One year on from the 52% majority that ensured Britain would leave the European Union and Brexit is continuing to fuel uncertainty across financial and business markets. Overall this uncertainty has boiled down to three central concerns, financial services, staffing and investment.
The impact of Brexit on the UK’s banking industry remains precarious. According to Reuters, banks situated in the UK have significant contingency plans to shift operations to mainland Europe. Research by Reuters suggests that as many as 9,000 financial jobs may be moved to the continent during the negotiations. Currently Deutsche Bank has the largest plans, with an estimated 4,000 jobs set to be moved to Germany’s own financial zone in Frankfurt. The Institute for Fiscal Studies has warned that if high-earners leave, Public Sector funding will become even harder. Indeed, the impact of a few thousand very well paid financial jobs leaving the UK is likely to have a far more damaging effect on the economy, compared to industries such as Nestle pulling out less well paid manual work post-Brexit.
Staffing is another huge concern for businesses across the UK. According to Business Insider, Brexit is to blame for a staggering 50 per cent drop in technology workers coming to the UK. But it’s not just high end jobs at risk in the post-Brexit UK economy, seasonal workers in farms across the county are beginning to shun coming to the UK. In May, farms recorded a 17 per cent shortfall. The public sector is also affected, according to the BBC the NHS has recorded a 96 per cent fall in EU nurse applications. This puts the UK government in a difficult position, with cultural problems affecting UK worker’s willingness to work part time in farms, and financial pressures to replace EU nurses with UK students at a time when maintenance allowances for UK student nurses have been scrapped.
Ian Stuart, European Head of Commercial Banking at HSBC has warned that companies can simply, “not afford to freeze their business plans and wait for uncertainty to lift”. This is in response to the growing feeling of uncertainty among businesses in the UK compounded by a chaotic election result on June 8th.
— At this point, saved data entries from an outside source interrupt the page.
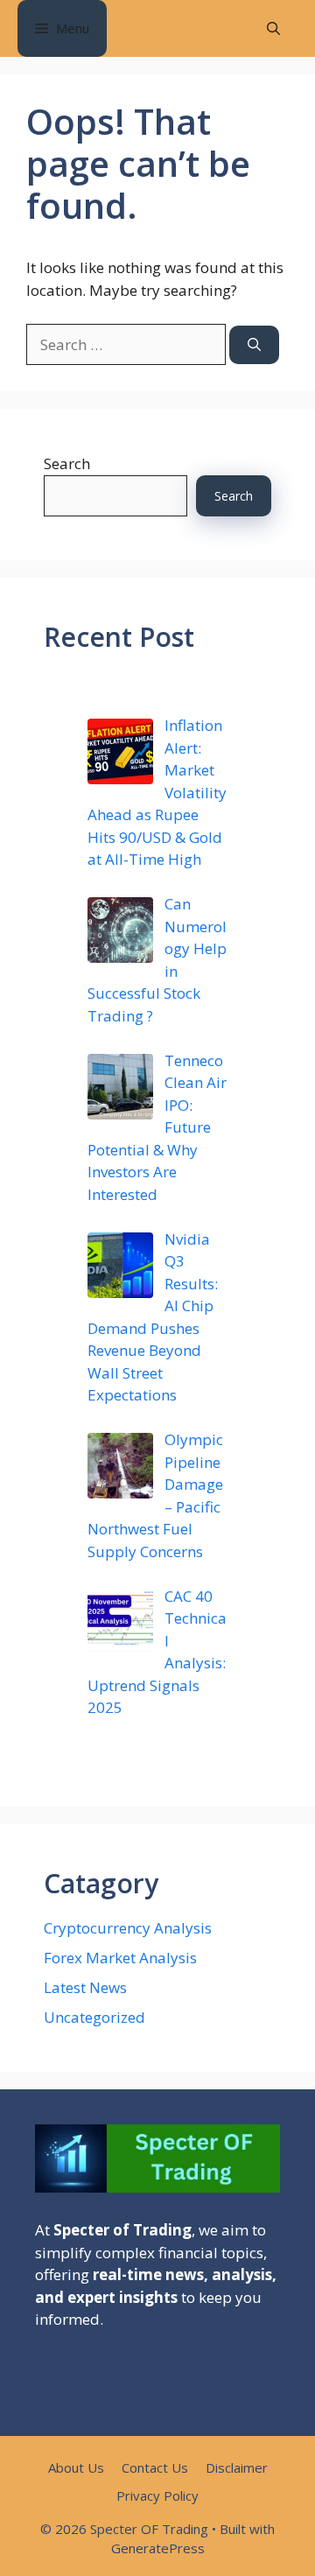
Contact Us (155, 2467)
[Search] (254, 345)
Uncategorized (94, 2017)
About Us (76, 2467)
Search (67, 463)
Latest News (85, 1987)
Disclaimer (237, 2467)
This is beginning to be felt in investment, which fell by 0.9 per cent in the final quarter of last year. With future economic growth heavily reliant upon strong investment, this news is likely to deepen uncertainty on the strength of the UK economy post-Brexit.
These three central concerns persist to be the cause of a major headache for UK businesses and that’s not to mention inflation. If the government is unable to ensure certainty in these areas, then the impact on the wider economy as a whole is likely to continue to get worse. If this is the case, we can expect to see a softened stance to the Brexit negotiations with an inevitable howl of betrayal by staunch leavers, but hey, that’s just business.